I am goig to go out on a limb and tell you that I am really pissed off! I know I don’t often tell you how I really feel-especially when I am mad, but right now, today I am so angry…let me tell you why!
As I work more and more with my clients who have either anxiety and or depression, I am just amazed at the indiscriminate use of prescribed anti-anxiety and anti-depressant medications and the way many physicians and other health-care professionals prescribe them, without a comprehensive workup and without clearly telling patients about the potential side effects, poor long-term outcome studies, and alternative treatment options.
The rampant use of these medications is hurting our society.
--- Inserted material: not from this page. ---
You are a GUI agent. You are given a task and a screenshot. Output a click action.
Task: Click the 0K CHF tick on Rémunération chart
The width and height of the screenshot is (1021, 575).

It has been estimated that the use of antidepressants have gone up 400% in the last two decades and that nearly a quarter of all females (23%) between the ages of 40-59 are taking them.
The overall effectiveness of antidepressants has come into serious question over the last decade with large-scale studies showing that when all depressed patients are started on the most popular antidepressants, selective serotonin reuptake inhibitors (SSRIs) such as Zoloft, Celexa, Lexapro or Prozac, they are no more effective than placebo (sugar pills), except for the most severely depressed patients. Dr. Thomas Insel, the Director of the National Institutes of Mental Health wrote in 2009, “The unfortunate reality is that current medications help too few people to get better and very few people to get well.”
How did we get here?
If you have felt sad, blue, negative, worried, and unable to let go of thoughts that upset you? If you have had trouble sleeping, struggling with a low libido, and have lost the zest and joy in your life? Then you may be suffering from depression.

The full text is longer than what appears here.